--- WHAT THE TASK REQUIRES ---
Reproduce each of the following records verbatim, from the first line to the last, without changing any wording, spacing, or punctuation.

[Start SUPPLIED RECORDS]

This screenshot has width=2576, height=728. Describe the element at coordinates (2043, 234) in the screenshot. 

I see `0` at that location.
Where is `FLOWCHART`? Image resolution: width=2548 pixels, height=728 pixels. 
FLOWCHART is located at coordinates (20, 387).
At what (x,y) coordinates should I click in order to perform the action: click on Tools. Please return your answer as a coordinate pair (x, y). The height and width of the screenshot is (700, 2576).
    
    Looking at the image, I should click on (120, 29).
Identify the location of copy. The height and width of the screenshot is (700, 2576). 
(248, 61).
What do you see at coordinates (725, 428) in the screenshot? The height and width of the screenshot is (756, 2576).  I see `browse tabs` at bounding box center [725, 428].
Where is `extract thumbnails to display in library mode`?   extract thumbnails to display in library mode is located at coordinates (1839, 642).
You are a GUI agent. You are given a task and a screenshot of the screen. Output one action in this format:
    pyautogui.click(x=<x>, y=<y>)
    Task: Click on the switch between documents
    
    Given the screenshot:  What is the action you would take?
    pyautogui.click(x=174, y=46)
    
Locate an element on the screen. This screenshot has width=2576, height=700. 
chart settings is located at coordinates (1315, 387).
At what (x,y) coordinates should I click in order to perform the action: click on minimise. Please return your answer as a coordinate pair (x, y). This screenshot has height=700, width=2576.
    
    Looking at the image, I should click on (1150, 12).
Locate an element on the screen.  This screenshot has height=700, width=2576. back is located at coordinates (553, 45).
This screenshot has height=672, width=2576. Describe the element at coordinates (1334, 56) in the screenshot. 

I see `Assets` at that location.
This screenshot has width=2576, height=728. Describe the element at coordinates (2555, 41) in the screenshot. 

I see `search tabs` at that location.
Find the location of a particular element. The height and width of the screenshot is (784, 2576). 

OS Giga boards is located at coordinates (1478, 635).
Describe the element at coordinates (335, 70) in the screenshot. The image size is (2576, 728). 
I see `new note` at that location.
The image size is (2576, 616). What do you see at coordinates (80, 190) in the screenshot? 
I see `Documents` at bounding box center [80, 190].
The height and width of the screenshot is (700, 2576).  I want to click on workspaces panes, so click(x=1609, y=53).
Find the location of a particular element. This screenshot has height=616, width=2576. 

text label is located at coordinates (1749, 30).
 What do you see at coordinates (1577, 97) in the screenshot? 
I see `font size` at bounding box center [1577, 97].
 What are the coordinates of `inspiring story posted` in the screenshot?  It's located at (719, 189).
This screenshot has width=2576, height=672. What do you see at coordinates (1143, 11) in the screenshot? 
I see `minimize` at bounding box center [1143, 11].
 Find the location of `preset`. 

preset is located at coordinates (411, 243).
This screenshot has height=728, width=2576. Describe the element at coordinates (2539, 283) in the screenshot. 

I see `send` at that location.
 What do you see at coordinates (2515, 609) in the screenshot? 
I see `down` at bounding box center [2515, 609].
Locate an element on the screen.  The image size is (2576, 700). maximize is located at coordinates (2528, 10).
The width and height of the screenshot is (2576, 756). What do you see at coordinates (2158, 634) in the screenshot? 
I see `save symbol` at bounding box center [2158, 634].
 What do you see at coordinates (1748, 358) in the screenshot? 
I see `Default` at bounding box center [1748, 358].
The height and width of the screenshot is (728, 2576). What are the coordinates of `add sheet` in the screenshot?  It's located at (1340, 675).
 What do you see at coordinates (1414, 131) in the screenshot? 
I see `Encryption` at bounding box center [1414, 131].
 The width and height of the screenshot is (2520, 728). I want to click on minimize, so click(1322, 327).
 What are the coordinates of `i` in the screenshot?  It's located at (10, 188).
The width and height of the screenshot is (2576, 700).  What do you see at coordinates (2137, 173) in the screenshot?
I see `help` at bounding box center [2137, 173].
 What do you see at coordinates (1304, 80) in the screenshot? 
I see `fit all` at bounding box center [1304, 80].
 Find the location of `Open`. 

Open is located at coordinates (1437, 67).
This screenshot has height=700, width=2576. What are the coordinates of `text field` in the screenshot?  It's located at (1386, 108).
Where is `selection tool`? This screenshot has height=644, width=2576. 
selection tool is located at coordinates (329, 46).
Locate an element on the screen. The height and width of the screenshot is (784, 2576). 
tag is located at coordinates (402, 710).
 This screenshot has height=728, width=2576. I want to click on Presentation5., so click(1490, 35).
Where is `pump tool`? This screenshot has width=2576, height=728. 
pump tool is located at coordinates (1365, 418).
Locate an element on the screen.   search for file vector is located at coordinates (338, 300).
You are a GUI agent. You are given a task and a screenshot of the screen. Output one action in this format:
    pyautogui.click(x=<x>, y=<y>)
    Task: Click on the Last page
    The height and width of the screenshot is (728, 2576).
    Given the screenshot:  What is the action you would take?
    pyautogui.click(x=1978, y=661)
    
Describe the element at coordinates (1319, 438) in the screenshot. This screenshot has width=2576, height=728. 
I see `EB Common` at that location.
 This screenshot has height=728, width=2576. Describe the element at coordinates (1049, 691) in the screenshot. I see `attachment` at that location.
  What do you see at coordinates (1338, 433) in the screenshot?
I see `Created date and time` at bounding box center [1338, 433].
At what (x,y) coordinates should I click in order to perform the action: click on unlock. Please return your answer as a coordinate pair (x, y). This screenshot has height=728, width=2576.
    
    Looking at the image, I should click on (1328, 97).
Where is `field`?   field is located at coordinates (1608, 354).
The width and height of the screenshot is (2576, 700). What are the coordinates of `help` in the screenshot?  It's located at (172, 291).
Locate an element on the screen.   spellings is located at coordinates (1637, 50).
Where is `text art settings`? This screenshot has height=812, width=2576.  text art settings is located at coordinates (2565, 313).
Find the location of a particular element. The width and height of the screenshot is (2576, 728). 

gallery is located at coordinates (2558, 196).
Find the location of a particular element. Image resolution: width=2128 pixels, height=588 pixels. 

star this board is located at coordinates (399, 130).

[End SUPPLIED RECORDS]

--- EXPECTED ANSWER ---
This screenshot has width=2576, height=728. Describe the element at coordinates (2043, 234) in the screenshot. 

I see `0` at that location.
Where is `FLOWCHART`? Image resolution: width=2548 pixels, height=728 pixels. 
FLOWCHART is located at coordinates (20, 387).
At what (x,y) coordinates should I click in order to perform the action: click on Tools. Please return your answer as a coordinate pair (x, y). The height and width of the screenshot is (700, 2576).
    
    Looking at the image, I should click on (120, 29).
Identify the location of copy. The height and width of the screenshot is (700, 2576). 
(248, 61).
What do you see at coordinates (725, 428) in the screenshot? The height and width of the screenshot is (756, 2576).  I see `browse tabs` at bounding box center [725, 428].
Where is `extract thumbnails to display in library mode`?   extract thumbnails to display in library mode is located at coordinates (1839, 642).
You are a GUI agent. You are given a task and a screenshot of the screen. Output one action in this format:
    pyautogui.click(x=<x>, y=<y>)
    Task: Click on the switch between documents
    
    Given the screenshot:  What is the action you would take?
    pyautogui.click(x=174, y=46)
    
Locate an element on the screen. This screenshot has width=2576, height=700. 
chart settings is located at coordinates (1315, 387).
At what (x,y) coordinates should I click in order to perform the action: click on minimise. Please return your answer as a coordinate pair (x, y). This screenshot has height=700, width=2576.
    
    Looking at the image, I should click on (1150, 12).
Locate an element on the screen.  This screenshot has height=700, width=2576. back is located at coordinates (553, 45).
This screenshot has height=672, width=2576. Describe the element at coordinates (1334, 56) in the screenshot. 

I see `Assets` at that location.
This screenshot has width=2576, height=728. Describe the element at coordinates (2555, 41) in the screenshot. 

I see `search tabs` at that location.
Find the location of a particular element. The height and width of the screenshot is (784, 2576). 

OS Giga boards is located at coordinates (1478, 635).
Describe the element at coordinates (335, 70) in the screenshot. The image size is (2576, 728). 
I see `new note` at that location.
The image size is (2576, 616). What do you see at coordinates (80, 190) in the screenshot? 
I see `Documents` at bounding box center [80, 190].
The height and width of the screenshot is (700, 2576).  I want to click on workspaces panes, so click(x=1609, y=53).
Find the location of a particular element. This screenshot has height=616, width=2576. 

text label is located at coordinates (1749, 30).
 What do you see at coordinates (1577, 97) in the screenshot? 
I see `font size` at bounding box center [1577, 97].
 What are the coordinates of `inspiring story posted` in the screenshot?  It's located at (719, 189).
This screenshot has width=2576, height=672. What do you see at coordinates (1143, 11) in the screenshot? 
I see `minimize` at bounding box center [1143, 11].
 Find the location of `preset`. 

preset is located at coordinates (411, 243).
This screenshot has height=728, width=2576. Describe the element at coordinates (2539, 283) in the screenshot. 

I see `send` at that location.
 What do you see at coordinates (2515, 609) in the screenshot? 
I see `down` at bounding box center [2515, 609].
Locate an element on the screen.  The image size is (2576, 700). maximize is located at coordinates (2528, 10).
The width and height of the screenshot is (2576, 756). What do you see at coordinates (2158, 634) in the screenshot? 
I see `save symbol` at bounding box center [2158, 634].
 What do you see at coordinates (1748, 358) in the screenshot? 
I see `Default` at bounding box center [1748, 358].
The height and width of the screenshot is (728, 2576). What are the coordinates of `add sheet` in the screenshot?  It's located at (1340, 675).
 What do you see at coordinates (1414, 131) in the screenshot? 
I see `Encryption` at bounding box center [1414, 131].
 The width and height of the screenshot is (2520, 728). I want to click on minimize, so click(1322, 327).
 What are the coordinates of `i` in the screenshot?  It's located at (10, 188).
The width and height of the screenshot is (2576, 700).  What do you see at coordinates (2137, 173) in the screenshot?
I see `help` at bounding box center [2137, 173].
 What do you see at coordinates (1304, 80) in the screenshot? 
I see `fit all` at bounding box center [1304, 80].
 Find the location of `Open`. 

Open is located at coordinates (1437, 67).
This screenshot has height=700, width=2576. What are the coordinates of `text field` in the screenshot?  It's located at (1386, 108).
Where is `selection tool`? This screenshot has height=644, width=2576. 
selection tool is located at coordinates (329, 46).
Locate an element on the screen. The height and width of the screenshot is (784, 2576). 
tag is located at coordinates (402, 710).
 This screenshot has height=728, width=2576. I want to click on Presentation5., so click(1490, 35).
Where is `pump tool`? This screenshot has width=2576, height=728. 
pump tool is located at coordinates (1365, 418).
Locate an element on the screen.   search for file vector is located at coordinates (338, 300).
You are a GUI agent. You are given a task and a screenshot of the screen. Output one action in this format:
    pyautogui.click(x=<x>, y=<y>)
    Task: Click on the Last page
    The height and width of the screenshot is (728, 2576).
    Given the screenshot:  What is the action you would take?
    pyautogui.click(x=1978, y=661)
    
Describe the element at coordinates (1319, 438) in the screenshot. This screenshot has width=2576, height=728. 
I see `EB Common` at that location.
 This screenshot has height=728, width=2576. Describe the element at coordinates (1049, 691) in the screenshot. I see `attachment` at that location.
  What do you see at coordinates (1338, 433) in the screenshot?
I see `Created date and time` at bounding box center [1338, 433].
At what (x,y) coordinates should I click in order to perform the action: click on unlock. Please return your answer as a coordinate pair (x, y). This screenshot has height=728, width=2576.
    
    Looking at the image, I should click on (1328, 97).
Where is `field`?   field is located at coordinates (1608, 354).
The width and height of the screenshot is (2576, 700). What are the coordinates of `help` in the screenshot?  It's located at (172, 291).
Locate an element on the screen.   spellings is located at coordinates (1637, 50).
Where is `text art settings`? This screenshot has height=812, width=2576.  text art settings is located at coordinates (2565, 313).
Find the location of a particular element. The width and height of the screenshot is (2576, 728). 

gallery is located at coordinates (2558, 196).
Find the location of a particular element. Image resolution: width=2128 pixels, height=588 pixels. 

star this board is located at coordinates (399, 130).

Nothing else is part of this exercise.